Saturday, January 28, 2017

Rauner or Rahm – Who gets hurt the most by Trump presidential presence?

It may seem odd to some that a person who appears to be as clueless about Chicago and as uninterested in learning about its realities as the president is, that he’s going to be a significant factor in two of the upcoming election cycles we will engage in.
 
RAUNER: Could he suffer more severe blows?

Yet that’s going to be the case – the existence of Donald J. Trump in the Oval Office is going to create headaches both for Gov. Bruce Rauner when he seeks re-election in 2018 and for Mayor Rahm Emanuel when he tries to retain his post come 2019.

IF ANYTHING, THE president may become a bigger pain in the behind for the guy who’s supposed to be his partisan colleague – both he and Rauner claim to be Republicans who want to bring their business-type ways of doing things to government.

While a part of me wonders if many of us who truly want to dump Rahm Emanuel may wind up coming to see his antagonistic ways as being the thing that protects us from the whims of Donald J. in the White House.

I don’t doubt that if Trump himself were asked the question about our political scene, he’d cite Emanuel (the man whose “crimes” in the eyes of ideologue Republicans is that he does not hang his head in shame at the thought of having worked on the staffs of both presidents Bill Clinton and Barack Obama) as the guy who has to go.

The one upon whom he’ll focus his wrath – just as he’s already delivering the first of what will be many pot shots against Chicago during his presidency.

HE’S GOING TO talk a lot of trash meant to make Rahm Emanuel look bad, and perhaps he thinks he’s stirring up the resentment against Rahm for the ’19 election cycle.
 
EMANUEL: Chicago's defender?

Yet the problem is that Trump’s underlying views on so many Chicago-oriented issues are the exact opposite of what we want to see happen. Rahm and his “Go to Hell” approach to political life may come to be seen as our most solid defender!

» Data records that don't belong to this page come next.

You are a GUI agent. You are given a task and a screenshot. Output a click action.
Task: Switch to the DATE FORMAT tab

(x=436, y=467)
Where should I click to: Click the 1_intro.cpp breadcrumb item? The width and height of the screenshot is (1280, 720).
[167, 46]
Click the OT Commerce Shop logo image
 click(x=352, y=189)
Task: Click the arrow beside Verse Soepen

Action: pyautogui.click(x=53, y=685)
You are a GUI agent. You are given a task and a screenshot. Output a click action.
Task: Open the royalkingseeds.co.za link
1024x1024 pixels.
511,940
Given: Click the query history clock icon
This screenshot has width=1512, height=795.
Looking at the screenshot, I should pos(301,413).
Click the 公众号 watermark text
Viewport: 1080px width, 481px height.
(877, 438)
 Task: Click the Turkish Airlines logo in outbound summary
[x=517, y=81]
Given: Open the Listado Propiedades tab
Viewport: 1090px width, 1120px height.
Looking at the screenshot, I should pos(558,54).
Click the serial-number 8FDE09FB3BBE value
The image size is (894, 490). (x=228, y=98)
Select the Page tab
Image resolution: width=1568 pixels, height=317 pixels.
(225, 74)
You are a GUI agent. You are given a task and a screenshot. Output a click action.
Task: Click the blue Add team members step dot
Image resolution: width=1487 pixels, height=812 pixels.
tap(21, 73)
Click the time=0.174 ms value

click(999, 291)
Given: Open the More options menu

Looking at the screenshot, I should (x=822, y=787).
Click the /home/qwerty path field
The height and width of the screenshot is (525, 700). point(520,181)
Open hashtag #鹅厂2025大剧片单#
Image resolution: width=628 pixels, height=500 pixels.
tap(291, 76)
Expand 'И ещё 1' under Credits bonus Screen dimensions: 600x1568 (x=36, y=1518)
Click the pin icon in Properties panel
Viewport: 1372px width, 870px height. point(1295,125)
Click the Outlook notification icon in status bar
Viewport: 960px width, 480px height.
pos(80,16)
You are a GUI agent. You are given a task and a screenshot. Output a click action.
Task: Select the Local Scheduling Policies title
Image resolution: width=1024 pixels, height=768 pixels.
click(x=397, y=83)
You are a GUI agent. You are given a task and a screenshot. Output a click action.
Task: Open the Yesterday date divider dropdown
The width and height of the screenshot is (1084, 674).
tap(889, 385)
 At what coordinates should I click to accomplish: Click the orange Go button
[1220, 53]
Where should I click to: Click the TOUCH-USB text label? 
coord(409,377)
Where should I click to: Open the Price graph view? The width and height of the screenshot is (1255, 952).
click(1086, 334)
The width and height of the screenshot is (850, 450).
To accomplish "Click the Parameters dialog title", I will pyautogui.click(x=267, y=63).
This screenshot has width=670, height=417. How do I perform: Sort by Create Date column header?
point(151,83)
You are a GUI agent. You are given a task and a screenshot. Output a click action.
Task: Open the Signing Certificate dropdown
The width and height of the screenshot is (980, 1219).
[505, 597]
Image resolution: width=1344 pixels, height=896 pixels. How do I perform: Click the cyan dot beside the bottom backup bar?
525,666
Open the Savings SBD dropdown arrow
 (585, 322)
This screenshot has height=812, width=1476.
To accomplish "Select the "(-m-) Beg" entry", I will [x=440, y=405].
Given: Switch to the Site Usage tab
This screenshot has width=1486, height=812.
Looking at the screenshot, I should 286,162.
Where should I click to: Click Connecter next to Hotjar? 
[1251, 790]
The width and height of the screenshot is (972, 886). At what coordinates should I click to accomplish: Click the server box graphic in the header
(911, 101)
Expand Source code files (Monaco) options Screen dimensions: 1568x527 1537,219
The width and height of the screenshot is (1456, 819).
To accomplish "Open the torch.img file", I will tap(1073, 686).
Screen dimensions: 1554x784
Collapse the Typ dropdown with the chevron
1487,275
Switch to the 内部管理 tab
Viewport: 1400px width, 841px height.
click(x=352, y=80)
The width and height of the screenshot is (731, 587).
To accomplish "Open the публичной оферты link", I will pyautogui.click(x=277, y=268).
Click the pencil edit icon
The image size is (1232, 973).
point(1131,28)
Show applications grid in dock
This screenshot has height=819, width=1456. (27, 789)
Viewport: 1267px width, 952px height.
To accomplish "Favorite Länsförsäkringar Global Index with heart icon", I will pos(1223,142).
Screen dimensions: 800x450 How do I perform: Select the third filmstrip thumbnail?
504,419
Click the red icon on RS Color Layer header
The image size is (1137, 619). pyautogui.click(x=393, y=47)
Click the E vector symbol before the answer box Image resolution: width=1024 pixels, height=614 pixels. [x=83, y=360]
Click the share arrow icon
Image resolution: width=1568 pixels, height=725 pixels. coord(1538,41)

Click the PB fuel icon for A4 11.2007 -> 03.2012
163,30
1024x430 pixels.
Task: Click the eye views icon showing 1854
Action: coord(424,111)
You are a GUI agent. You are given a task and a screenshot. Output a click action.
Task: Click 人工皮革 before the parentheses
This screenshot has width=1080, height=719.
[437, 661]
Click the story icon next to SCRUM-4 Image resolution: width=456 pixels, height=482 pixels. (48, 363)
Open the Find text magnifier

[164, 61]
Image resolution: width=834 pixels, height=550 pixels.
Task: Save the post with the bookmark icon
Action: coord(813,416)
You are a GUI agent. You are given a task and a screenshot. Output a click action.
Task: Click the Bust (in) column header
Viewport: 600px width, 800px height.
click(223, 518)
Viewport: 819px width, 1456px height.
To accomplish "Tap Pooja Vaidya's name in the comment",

As in someone we can’t afford to lose, no matter how much we may despise the man personally. And I don’t doubt that sentiment exists – it already has Jesus Garcia talking in terms of trying once again to challenge Emanuel for mayor.

Yet the kind of people who’d back Trump most likely are the ones who would view Chuy as the absolute worst option for mayor – someone who’d take the city in a direction even further away than what they’d desire.
 
GARCIA: Would anybody back Chuy in Trump brawl

EVEN TRUMP-ITES WHO reside in Chicago (and I realize their numbers are few, as little as 2 percent in certain wards of the city) may wind up preferring Rahm if 2019 comes down to another Emanuel vs. Garcia brawl like we had in 2015.

Then, there’s Rauner, who ever since the name “Trump” popped up in political circles a couple of years ago has gone out of his way to distance himself. It actually rivals the way Emanuel tried to avoid saying anything during the 2008 Democratic presidential primary that would take sides between Obama and Hillary Clinton – the latter of whom actually believed that Rahm actually belonged on her side.

Rauner does not want to get tied into any of the ding-dong partisan policies that Trump is cooking up to appease the nativist element that was key to his presidential election.

But it also seems that the same elements were largely responsible for the political gains Republicans made in rural parts of Illinois. Rauner may want us to believe those folks simply hate Illinois House Speaker Michael Madigan, D-Chicago, but it’s more likely they love Trump in Cairo, Ill., as much as they do in Jackson, Miss.

SO IF RAUNER tries too hard to distance himself from Trump, will he wind up losing rural Illinois types who could suddenly find themselves in a “shotgun weddin’” with Chicago-area voters who already have their own reasons to want to “dump Bruce” more than any rural voter wants to “dump Madigan.”
 
TRUMP: Will dumping Donald in '20 be bigger?

Then again, if Rauner doesn’t join in the Trump bashing with Emanuel, he may wind up stirring up the resentment of the more urban parts of Illinois who already are looking at political life for the next few years as crafting ways to keep that orange-dyed goof in the White House from making a complete mess of issues.

A part of me almost feels sorry for Rauner, since I suspect he’s going to get hurt no matter what he does.

Then again, for those of us who are disgusted with the inactivity of Illinois state government the past two years and Rauner’s role in creating the logjam, perhaps getting caught in the Trump crossfire might wind up being the appropriate penalty before we shift focus to a “dump Trump” effort in 2020!